This journal explains the objectives and ideas for the research project on applying LIME to the Hamby bullet data that is detailed in this series of journals.
Objectives
Overall
- Understand how LIME works
- Consider ways to improvement LIME
- Apply LIME (or some improved version of LIME) to interpret the random forest model fit to the Hamby bullet data
Ideas
LIME diagnostics
- add in feature selection methods to LIME input options
- think of a way to compute consistency across top two features
- Siggi suggests refitting the RF model to the perturbations and then continuing with LIME with the RF predictions from the new model - this may help to understand if the problems are due to the sampling procedure or LIME itself
- he also suggested looking into SMOTE for dealing the imbalance in the classes with sampling
- compare the simple models based on different number of bins using an F-test
- include a penalty for the number of parameters when choosing bins
- look at the AUC after binning
- compute a likelihood ratio prob TRUE / prob FALSE from the LIME ridge regression
- try visualizing the features from the test data using dimension reduction and coloring them by variables suggested to be important by lime
- could try fitting a regression with interactions and see if LIME does a good job of explaining a model that is already interpretable
- come up with a test to compare between global and local explanations
Understanding LIME
- Run a simulation to understand if LIME is working
- could implement a couple of local linear dependencies
- piece this together
- could include interactions in the model
- does lime find the local models?
- try fitting LASSO logistic model and leave one out approach (for multicollinarity)

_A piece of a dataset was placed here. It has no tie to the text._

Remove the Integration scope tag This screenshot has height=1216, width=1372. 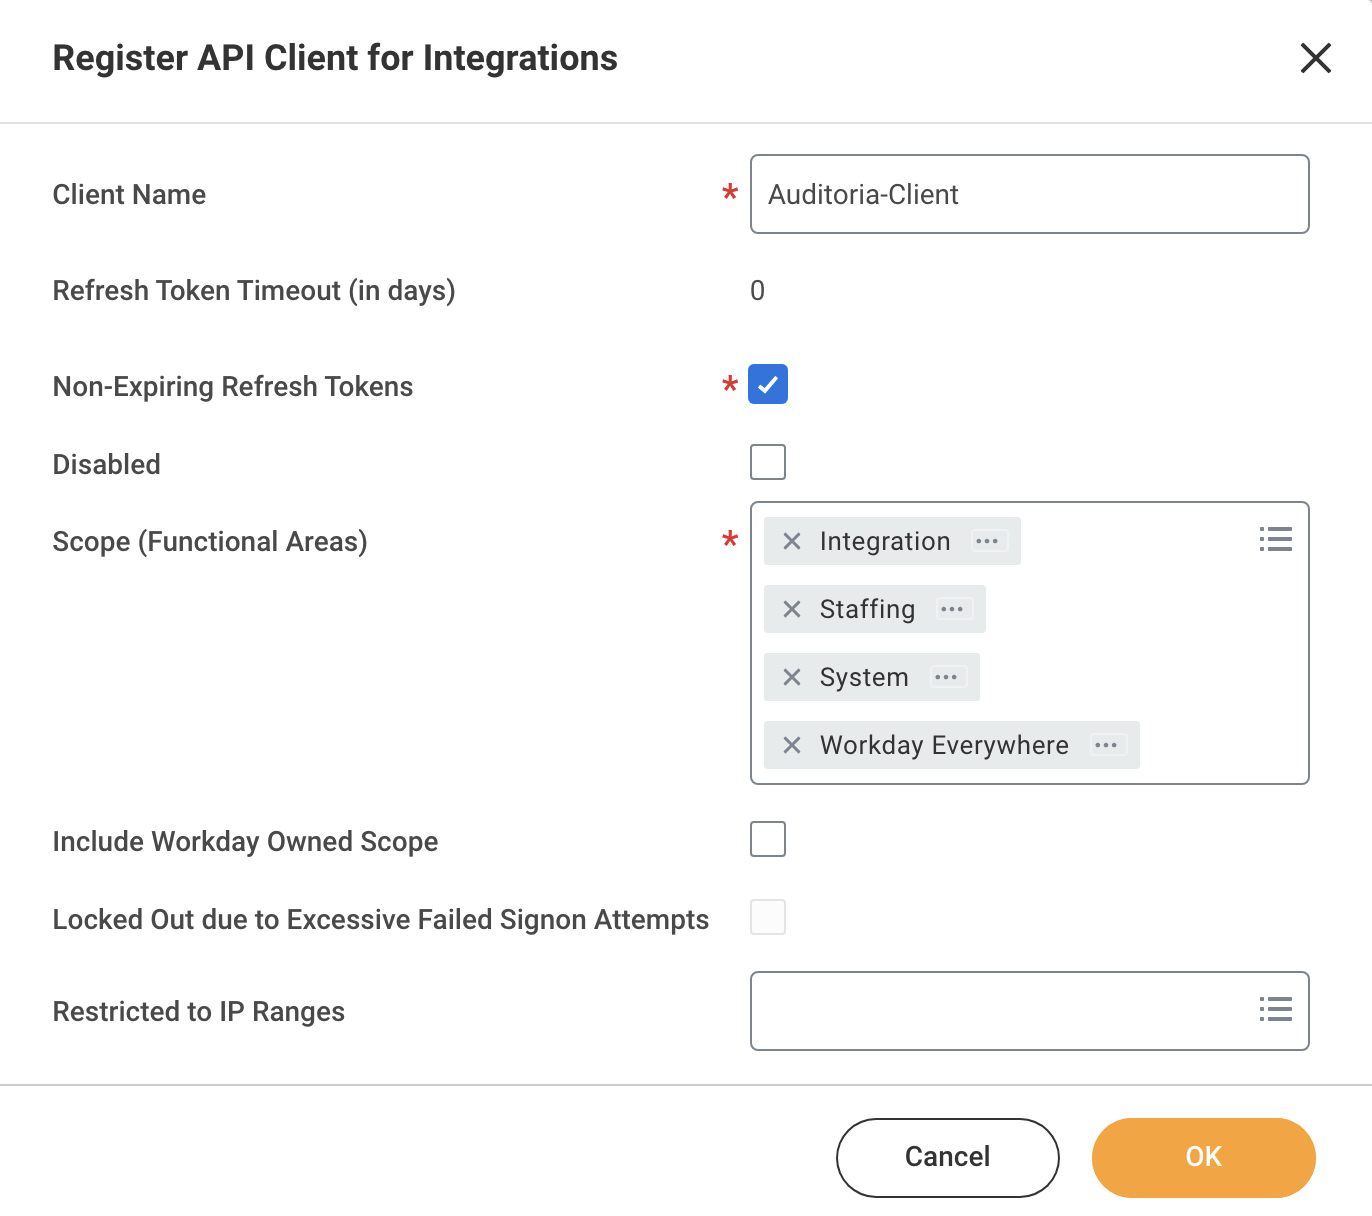pos(791,541)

- try reticulate R package to apply python version of lime
- look into literature on binning methods
- think about why R^2 would be better for some binning methods
- read new paper on Anchor
Possible Improvements to LIME
- determine the best number of bins to use for each variable
- try out subsampling idea
Concerns
The following are some of the concerns that we have with the current state of the LIME algorithm.

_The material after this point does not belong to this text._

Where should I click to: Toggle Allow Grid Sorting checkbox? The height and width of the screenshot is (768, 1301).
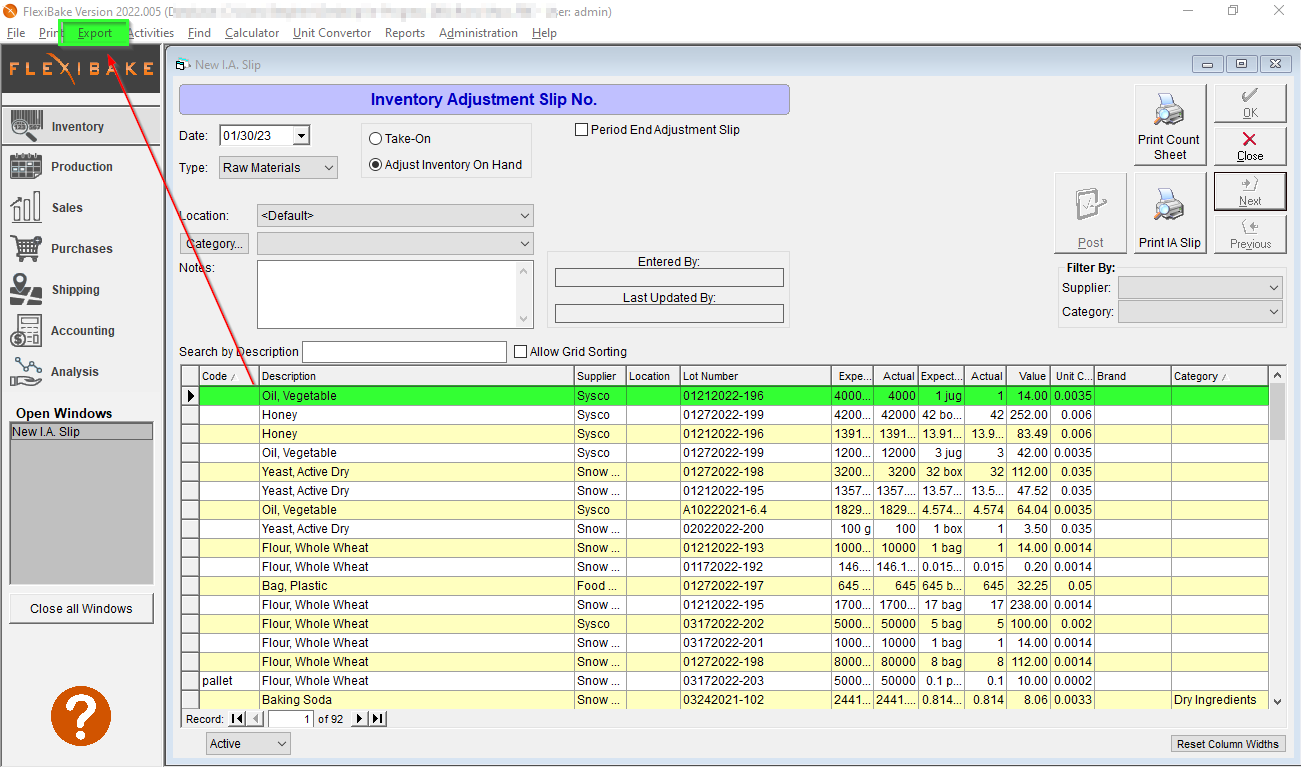(520, 352)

- Iām nervous about the fact that the results can change due to the permutations. Is there a way to check for consistency? Does this only happen if you have correlated variables, or can it also happen with uncorrelated variables?

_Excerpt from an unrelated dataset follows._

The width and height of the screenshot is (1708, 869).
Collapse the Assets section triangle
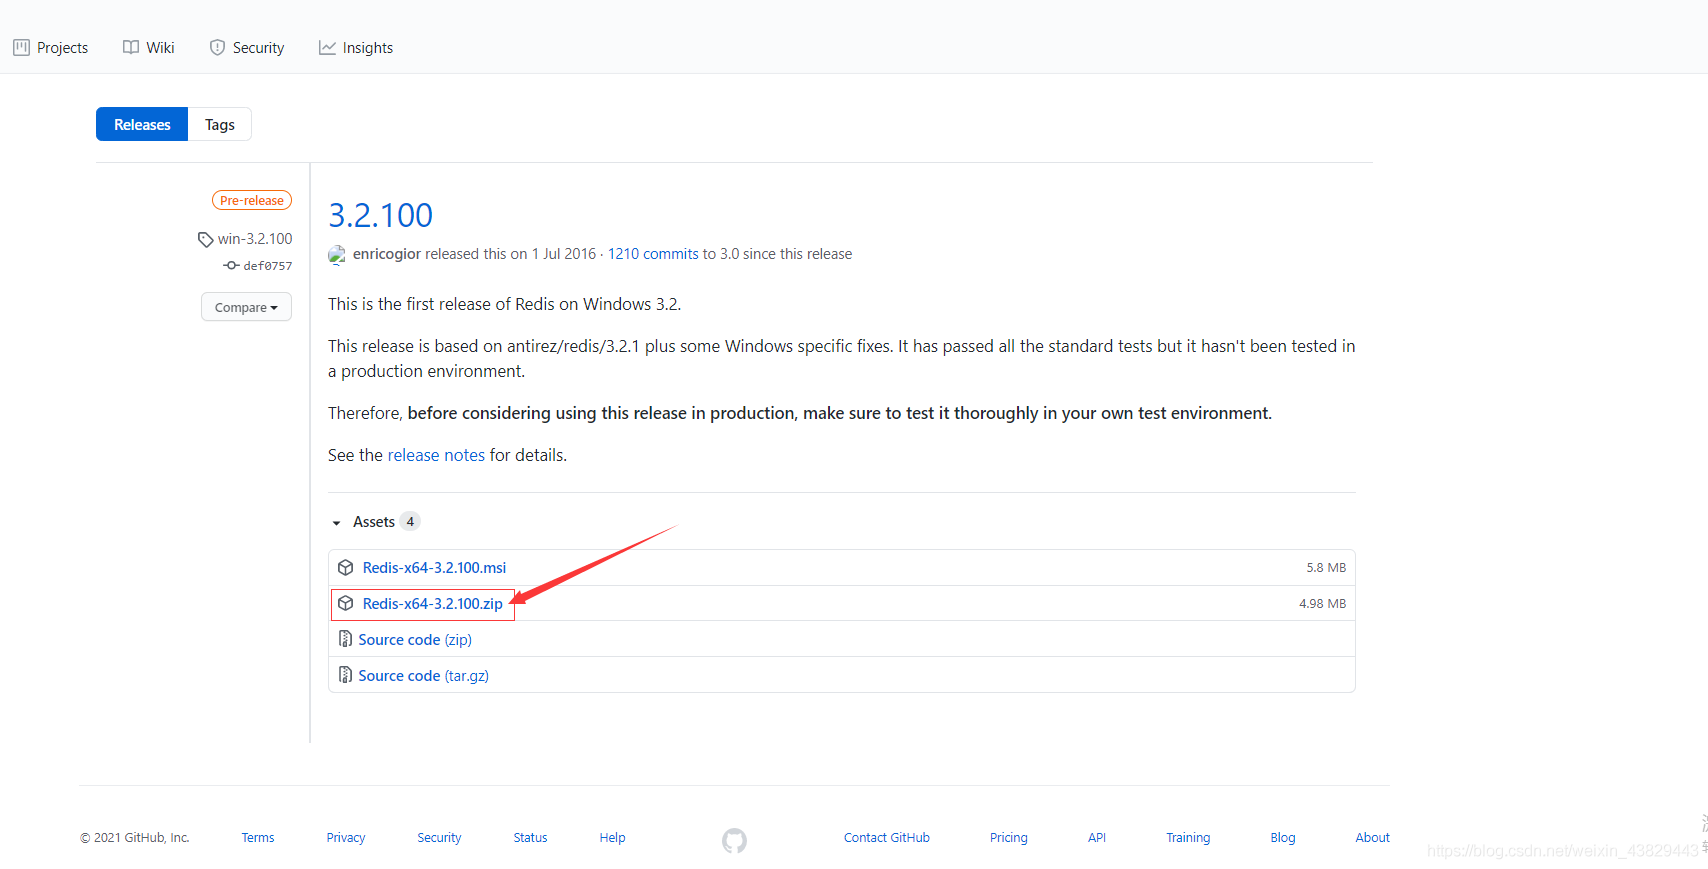tap(337, 523)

- When you have a large number of predictions to assess, would it be a good idea to focus in on the ones that have the best fitting linear model or produce the most consistent results?
- What can be done to improve the linear regression model fit? Maybe adjusting the number of bins or the kernel width would help with this.
- We think that the model explainer needs to be close enough to the complex model that it is trying to explain in order to do a good job of providing explanations. For example, the binned regression works okay with neural networks, but it does not work well with a random forest. Maybe a tree explainer or a logistic regression explainer would work better with a random forest.
General Thoughts
- LIME is kind of like a jackknife technique